DeepResearch Bench: A Comprehensive Benchmark for Deep Research Agents
This work addresses the need for systematic evaluation tools for LLM-based research agents, which is crucial for developers and researchers in AI and information retrieval, though it is incremental as it builds on existing agent concepts with new benchmarking methods.
The authors tackled the lack of a comprehensive benchmark for evaluating Deep Research Agents (LLM-based agents that autonomously conduct web research and generate reports) by introducing DeepResearch Bench, a benchmark with 100 PhD-level tasks across 22 fields, and proposed two novel evaluation methodologies that align well with human judgment.
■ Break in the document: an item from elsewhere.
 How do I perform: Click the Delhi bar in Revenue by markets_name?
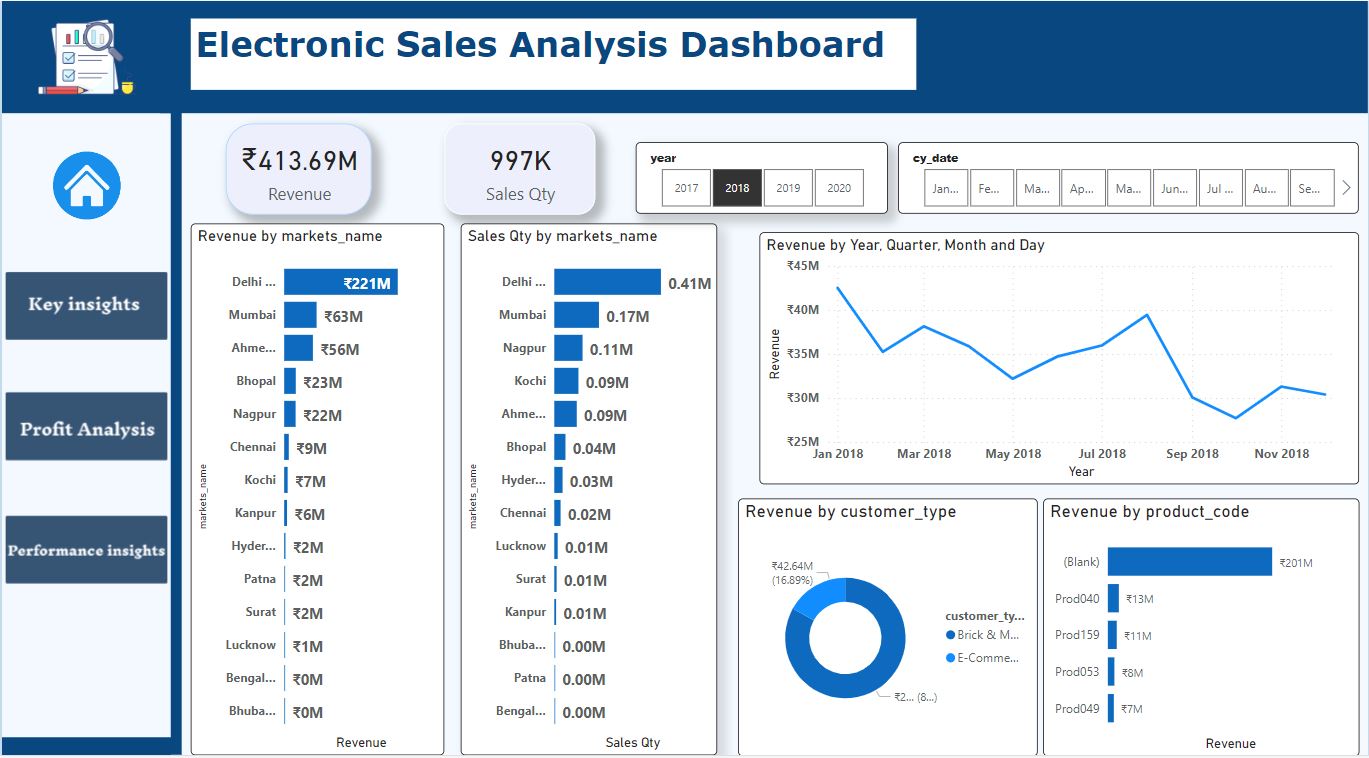(x=340, y=281)
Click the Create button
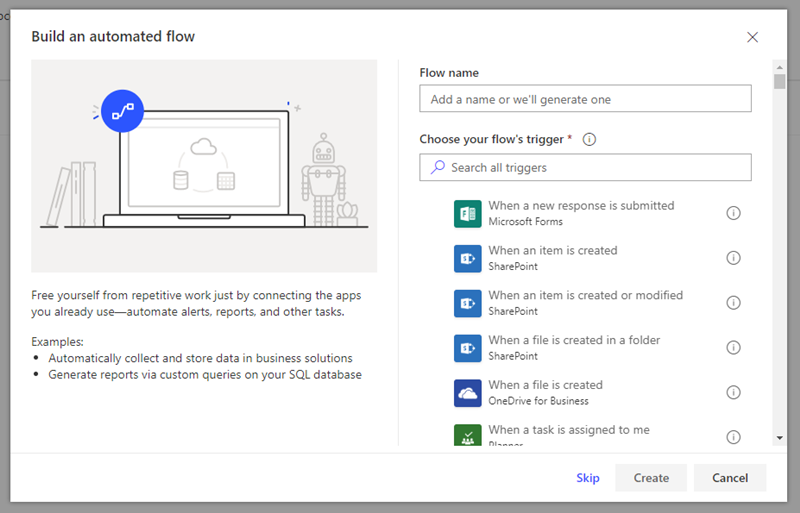The height and width of the screenshot is (513, 800). 651,478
Deep Research Agents are a prominent category of LLM-based agents. By autonomously orchestrating multistep web exploration, targeted retrieval, and higher-order synthesis, they transform vast amounts of online information into analyst-grade, citation-rich reports--compressing hours of manual desk research into minutes. However, a comprehensive benchmark for systematically evaluating the capabilities of these agents remains absent. To bridge this gap, we present DeepResearch Bench, a benchmark consisting of 100 PhD-level research tasks, each meticulously crafted by domain experts across 22 distinct fields. Evaluating DRAs is inherently complex and labor-intensive. We therefore propose two novel methodologies that achieve strong alignment with human judgment. The first is a reference-based method with adaptive criteria to assess the quality of generated research reports. The other framework is introduced to evaluate DRA's information retrieval and collection capabilities by assessing its effective citation count and overall citation accuracy. We have open-sourced DeepResearch Bench and key components of these frameworks at https://github.com/Ayanami0730/deep_research_bench to accelerate the development of practical LLM-based agents.